Back to Black


By Steven T. Jones
These are busy days, so I suppose I'll just have to dump out the District 6 dirt just a little at a time. That's cool, considering tomorrow's deadline for filing pre-election campaign statement will allow me to plow into the freshest compost for y'all. We're also having a few technical difficulties in getting the audio from Rob Black's endorsement interview with us online, but that problem should be solved in the next couple days. And it's worth the wait to hear him squirm in his seat over tough and legitimate questions about how he's been doing the bidding of the wrong people for awhile now. Stay tuned.
For now, let's recap yesterday's Black press conference (which was held in the City Hall Press Room, despite state laws against campaigning in government offices not open to the general public, and just as the Board of Supervisors meeting was starting down the hall).

Black accused Daly of illegally sending out letters from his supervisor's office, admitting that they were only illegal because he signed them (thus "featuring" him, the language of state law), but offering "I still think it's an abuse of taxpayer resources." In the packet of documentation he provided, he even quantified that waste: $573. Now, before blasting Rob for his hypocrisy in benefitting from tens of thousands of dollars in improper campaign spending, let's deal with the substance of his charge, that what Daly did was illegal. Well, it turns out that Daly checked with deputy city attorney Chad Jacobs before sending out the mailers, and we called to ask whether the signature made the mailings illegal, and Jacobs told us, "That's not entirely true." It turns out, that is only one of four tests that must be failed for a mailer to be illegal, the last and most notable one being whether at least 200 copies of a single letter were mailed. But Daly and Jacobs have been careful to keep each mailing under that mark AND to get a legal review of each mailing AND to seek out opinion letters from the Fair Political Practices Commission (the body that Black makes a big show of asking to investigate the matter) indicating where the legal line lies. Even the Chronicle and the Examiner, both of which are supporting Black, have apparently decided to pass on this non-story. But Black -- who was a campaign ethics attorney working under the notorious Jim Sutton, and therefore should have known he was misrepresenting state law on the matter -- went ahead anyway and opened the issue of illegal campaigning in the District 6 race. And we're glad he did.

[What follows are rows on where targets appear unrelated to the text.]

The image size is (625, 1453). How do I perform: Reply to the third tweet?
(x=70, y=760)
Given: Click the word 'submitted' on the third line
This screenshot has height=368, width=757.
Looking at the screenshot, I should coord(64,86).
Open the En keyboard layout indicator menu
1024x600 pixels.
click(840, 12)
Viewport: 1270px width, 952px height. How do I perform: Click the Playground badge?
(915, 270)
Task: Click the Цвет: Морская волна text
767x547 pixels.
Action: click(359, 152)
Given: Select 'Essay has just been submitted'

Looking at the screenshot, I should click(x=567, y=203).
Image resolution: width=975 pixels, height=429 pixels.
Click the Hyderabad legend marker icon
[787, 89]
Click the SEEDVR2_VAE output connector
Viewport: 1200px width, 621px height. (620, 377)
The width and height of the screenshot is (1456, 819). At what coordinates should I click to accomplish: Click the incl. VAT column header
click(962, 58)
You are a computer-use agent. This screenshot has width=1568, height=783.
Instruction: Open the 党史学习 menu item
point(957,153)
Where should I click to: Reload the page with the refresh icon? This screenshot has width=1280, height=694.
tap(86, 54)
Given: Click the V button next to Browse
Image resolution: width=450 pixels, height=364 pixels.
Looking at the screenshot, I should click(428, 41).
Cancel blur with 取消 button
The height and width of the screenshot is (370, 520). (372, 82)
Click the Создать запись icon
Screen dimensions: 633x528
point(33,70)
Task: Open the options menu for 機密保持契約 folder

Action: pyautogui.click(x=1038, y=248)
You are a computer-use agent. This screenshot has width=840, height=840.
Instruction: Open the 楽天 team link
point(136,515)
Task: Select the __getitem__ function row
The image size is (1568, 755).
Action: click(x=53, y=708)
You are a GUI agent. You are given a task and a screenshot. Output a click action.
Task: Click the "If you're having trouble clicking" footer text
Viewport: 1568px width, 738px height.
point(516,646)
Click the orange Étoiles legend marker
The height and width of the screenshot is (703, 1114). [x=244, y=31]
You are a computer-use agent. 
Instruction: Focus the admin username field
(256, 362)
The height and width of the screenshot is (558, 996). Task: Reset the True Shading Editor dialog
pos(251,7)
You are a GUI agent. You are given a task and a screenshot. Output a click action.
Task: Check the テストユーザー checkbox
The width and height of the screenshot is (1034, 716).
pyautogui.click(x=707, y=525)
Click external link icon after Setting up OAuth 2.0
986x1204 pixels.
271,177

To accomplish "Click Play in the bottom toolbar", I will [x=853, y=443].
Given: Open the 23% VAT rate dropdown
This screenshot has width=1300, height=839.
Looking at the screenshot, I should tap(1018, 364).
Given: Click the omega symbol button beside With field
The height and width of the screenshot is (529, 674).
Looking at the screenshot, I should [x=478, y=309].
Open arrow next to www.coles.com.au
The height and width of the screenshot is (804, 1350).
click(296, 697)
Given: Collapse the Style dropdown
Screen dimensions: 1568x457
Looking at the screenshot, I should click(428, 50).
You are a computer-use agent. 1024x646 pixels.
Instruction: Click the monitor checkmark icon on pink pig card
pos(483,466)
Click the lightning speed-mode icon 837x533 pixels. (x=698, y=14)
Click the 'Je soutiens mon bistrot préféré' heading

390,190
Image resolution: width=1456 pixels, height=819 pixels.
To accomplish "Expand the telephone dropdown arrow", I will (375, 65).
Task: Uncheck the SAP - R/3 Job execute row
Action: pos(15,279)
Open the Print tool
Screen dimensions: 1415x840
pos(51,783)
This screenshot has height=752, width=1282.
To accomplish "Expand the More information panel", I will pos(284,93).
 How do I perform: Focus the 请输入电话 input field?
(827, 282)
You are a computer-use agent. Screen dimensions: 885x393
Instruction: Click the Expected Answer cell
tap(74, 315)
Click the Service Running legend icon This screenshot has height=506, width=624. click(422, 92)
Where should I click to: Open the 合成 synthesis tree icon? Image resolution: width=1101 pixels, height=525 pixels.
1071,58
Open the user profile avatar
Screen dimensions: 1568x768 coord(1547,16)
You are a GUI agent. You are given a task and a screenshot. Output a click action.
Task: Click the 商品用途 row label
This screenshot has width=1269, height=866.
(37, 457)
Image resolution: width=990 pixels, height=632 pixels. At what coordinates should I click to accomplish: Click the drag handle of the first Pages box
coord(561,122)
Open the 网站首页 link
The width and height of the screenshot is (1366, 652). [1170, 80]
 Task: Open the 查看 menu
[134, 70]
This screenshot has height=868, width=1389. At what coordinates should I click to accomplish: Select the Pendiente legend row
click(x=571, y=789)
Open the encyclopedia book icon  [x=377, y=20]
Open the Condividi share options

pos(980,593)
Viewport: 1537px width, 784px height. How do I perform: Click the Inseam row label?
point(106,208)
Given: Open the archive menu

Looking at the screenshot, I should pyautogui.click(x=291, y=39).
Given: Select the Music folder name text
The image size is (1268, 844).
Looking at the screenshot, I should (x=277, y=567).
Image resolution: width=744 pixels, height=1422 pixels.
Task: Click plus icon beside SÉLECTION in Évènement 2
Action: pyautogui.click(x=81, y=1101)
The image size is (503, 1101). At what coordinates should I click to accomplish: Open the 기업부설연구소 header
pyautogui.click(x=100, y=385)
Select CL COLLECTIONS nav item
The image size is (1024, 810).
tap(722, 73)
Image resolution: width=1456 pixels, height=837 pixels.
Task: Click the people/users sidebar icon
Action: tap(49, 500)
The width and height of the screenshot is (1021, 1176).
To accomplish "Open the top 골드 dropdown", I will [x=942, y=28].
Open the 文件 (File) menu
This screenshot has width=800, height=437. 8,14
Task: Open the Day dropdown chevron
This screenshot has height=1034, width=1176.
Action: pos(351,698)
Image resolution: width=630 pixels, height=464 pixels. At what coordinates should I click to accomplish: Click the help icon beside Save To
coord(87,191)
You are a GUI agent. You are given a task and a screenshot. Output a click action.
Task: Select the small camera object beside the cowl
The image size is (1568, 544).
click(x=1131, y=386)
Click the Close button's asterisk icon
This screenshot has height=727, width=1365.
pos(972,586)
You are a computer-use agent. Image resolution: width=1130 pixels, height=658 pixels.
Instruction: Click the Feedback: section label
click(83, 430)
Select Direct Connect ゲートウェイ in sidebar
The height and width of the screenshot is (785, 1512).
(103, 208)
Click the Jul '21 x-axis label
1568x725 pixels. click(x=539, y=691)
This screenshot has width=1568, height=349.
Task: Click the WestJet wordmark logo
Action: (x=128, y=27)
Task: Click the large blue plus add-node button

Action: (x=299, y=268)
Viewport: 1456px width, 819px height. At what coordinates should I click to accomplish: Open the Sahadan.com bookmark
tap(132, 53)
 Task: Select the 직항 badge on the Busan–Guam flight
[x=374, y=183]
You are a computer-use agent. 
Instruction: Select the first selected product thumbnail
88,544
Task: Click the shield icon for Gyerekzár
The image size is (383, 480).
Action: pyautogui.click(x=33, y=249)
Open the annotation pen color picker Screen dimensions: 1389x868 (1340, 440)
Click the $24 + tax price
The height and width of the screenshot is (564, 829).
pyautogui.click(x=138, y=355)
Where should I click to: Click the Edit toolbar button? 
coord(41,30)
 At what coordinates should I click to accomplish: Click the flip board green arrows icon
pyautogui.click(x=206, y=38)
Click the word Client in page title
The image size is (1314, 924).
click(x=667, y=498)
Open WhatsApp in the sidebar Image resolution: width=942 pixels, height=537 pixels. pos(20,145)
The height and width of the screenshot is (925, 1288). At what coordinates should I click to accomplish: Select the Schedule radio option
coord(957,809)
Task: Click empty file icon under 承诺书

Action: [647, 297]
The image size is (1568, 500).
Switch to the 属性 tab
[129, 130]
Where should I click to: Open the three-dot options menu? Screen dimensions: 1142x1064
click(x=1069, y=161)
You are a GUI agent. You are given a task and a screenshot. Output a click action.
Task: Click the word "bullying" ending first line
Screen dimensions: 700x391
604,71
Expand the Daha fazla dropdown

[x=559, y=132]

In both our endorsement interview with Black and again at this press conference, I asked Black whether he would publicly repudiate the nasty, deceptive smear campaigns being done on his behalf. After all, the links between Sutton, committees he created and supported, and downtown attack dogs like SFSOS are clear. Hell, the contact number in state records for one committee he created even rings at the SFSOS office. Yet because of the disingenuous claim that groups like Concerned Residents of District 6 and Citizens for Reform Leadership 1-6 (yes, six different groups, an obvious attempt to funnel more money through while avoiding campaign caps and disclosure laws) are general purpose committee advocating issues -- not for or against any candidate -- they avoid having to disclose who's funding them until after the election. Yet Black pleads ignorance and offers only the weak "I'm saying don't do it and I don't want any more of it" and "Jim Sutton does not work for my campaign." Apparently, Black thinks we -- and the voters of District 6 -- are stupid. We aren't. We know where Black came from, we know who's supporting him, and we know that he's simply the latest front person for downtown interests.